Nous parlions du lecteur dans Rayuela : il occupe à coup sûr une place prépondérante dans la genèse de l’œuvre. Au chapitre 97, Cortázar met ces mots sous la plume du personnage de Morelli :
‘Por lo que me toca, me pregunto si alguna vez conseguiré hacer sentir que el verdadero y único personaje que me interesa es el lector, en la medida en que algo de lo que escribo debería contribuir a mutarlo, a desplazarlo, a extrañarlo, a enajenarlo. 440 ’Modifier quelque chose, le déplacer, le rendre étrange et étranger, n’est-ce pas là ce que fait un traducteur avec le texte qu’il traduit ? Nous allons voir maintenant que l’on peut concevoir la littérature comme le lieu où, métaphoriquement bien sûr, le lecteur est modifié, transformé, en un mot traduit par le texte qu’il lit.
Voyons ceci dans un prologue écrit par Cortázar à propos du Don Felipe de son ami Jean Thiercelin 441 :
‘Con un texto como el de Don Felipe sólo cabe aceptar su imperio, la posesión inmediata que ejerce sobre el lector, y sobre todo acatar y favorecer su acción más honda : la de trasladarnos. No hablo de un traslado metafísico o místico, sino de ese desplazamiento de la memoria, de la asociación, de los circuitos indefinibles de la experiencia más profunda, por el cual ciertas lecturas privilegiadas nos sitúan en esa zona interior desde la cual, como lo vio André Breton, « lo real y lo imaginario, el pasado y el futuro, lo comunicable y lo incomunicable, lo alto y lo bajo cesan de ser percibidos contradictoriamente. » Zona central de la que toda lógica establecida queda excluida, puesto que el principio de identidad y las categorías del entendimiento ceden allí a un elástico acuario de permutaciones y de metamórfosis (…). 442 ’Le texte s’ouvre sur cette idée qu’un texte peut « trasladar » un lecteur : on pourrait dire littéralement qu’il le « déplace », mais ne vaut-il mieux pas penser au mot anglais « to translate », à savoir qu’un texte peut traduire son lecteur ? Nous trouvons ensuite une définition qui nous rappelle en effet fortement le tâches nécessaires à toute traduction : ce qui entre en jeu, c’est une fonction particulière de la mémoire et de l’association qui, par une pensée analogique, va permettre de faire que A soit égal à B, qu’un texte puisse en devenir un autre tout en restant le même texte…
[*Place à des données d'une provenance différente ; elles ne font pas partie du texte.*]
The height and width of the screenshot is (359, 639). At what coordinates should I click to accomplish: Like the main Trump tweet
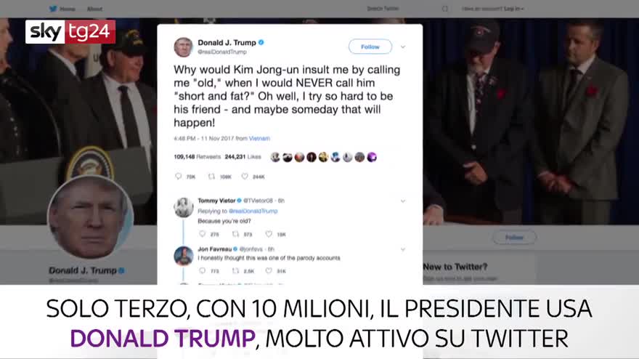tap(245, 177)
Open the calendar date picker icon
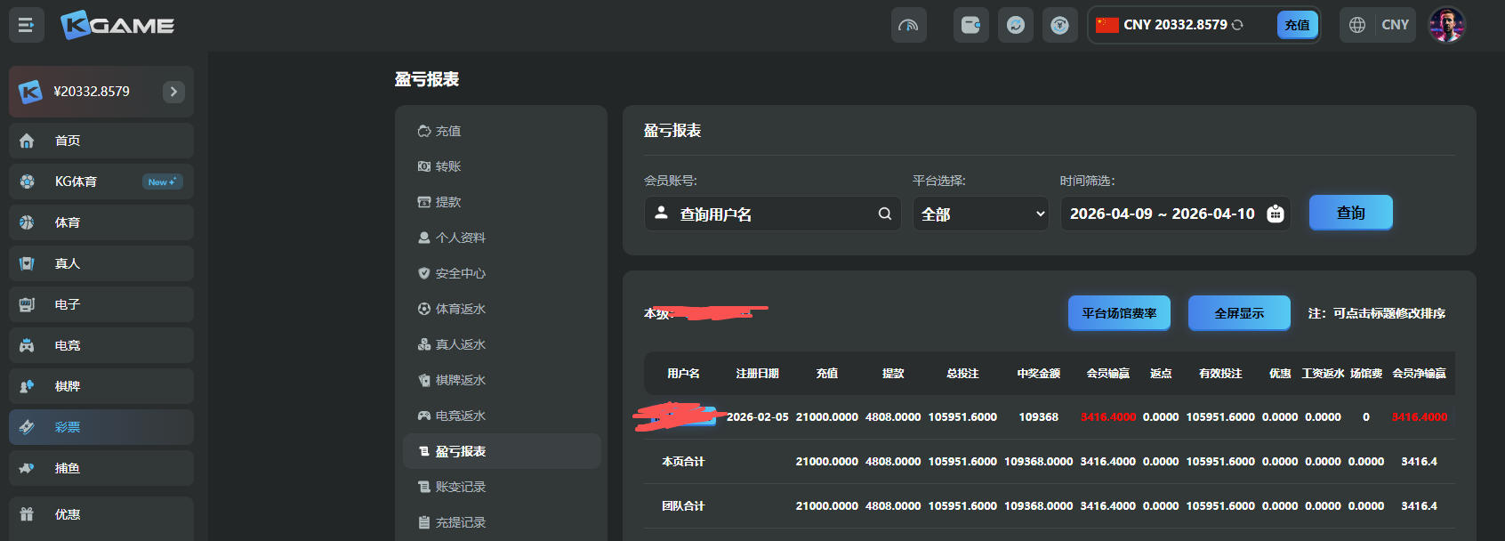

Dans cette dernière partie de notre étude, nous partirons aussi de l’hypothèse que Rayuela traduit métaphoriquement son lecteur, c’est-à-dire l’aide à devenir autre. Nous avons vu qu’en traduction, il n’y a rien de magique, mais un long, un patient travail de l’ombre sur le texte pour le faire arriver à ce second état qu’est la traduction. Il en va exactement de même pour le lecteur : pour le faire passer de l’état initial (A) à l’état final (B), il faut utiliser une série de techniques cachées ; c’est ce que nous allons étudier ici.
Rayuela, p. 439. « Je me demande, quant à moi, si je parviendrai une bonne fois à faire comprendre que le véritable et l’unique personnage qui m’intéresse c’est le lecteur, dans la mesure où un peu de ce que j’écris devrait contribuer à le modifier, à le faire changer de position, à le dépayser, à l’aliéner. » Marelle, p. 454-455.
Ce texte nous a été aimablement fourni par Mme Raquel Thiercelin, épouse de l’auteur et traductrice de Don Felipe en espagnol.
Prólogo a Don Felipe, ediciones Júcar, Madrid 1974, p. 7-8. « Face à un texte comme celui de Don Felipe, on est obligé d’accepter son emprise, la possession immédiate qu’il exerce sur le lecteur, et surtout obligé de se soumettre et d’encourager son action la plus profonde : celle qui nous « translate », nous déplace. Je ne parle pas d’un transport métaphysique ou mystique, mais de ce déplacement de la mémoire, de l’association, des circuits méconnus de l’expérience la plus profonde, par lesquels certaines lectures privilégiées nous installent dans cette zone intérieure d’où, comme le notait André Breton, ‘le réel et l’imaginaire, le passé et le futur, le communicable et l’incommunicable, le haut et le bas cessent d’être perçus de manière contradictoire.’ De cette zone centrale, toute logique établie reste exclue, puisqu’ici le principe d’identité et les catégories de l’entendement cèdent la place à un aquarium élastique fait de permutations et de métamorphoses. » (Trad. S.P.)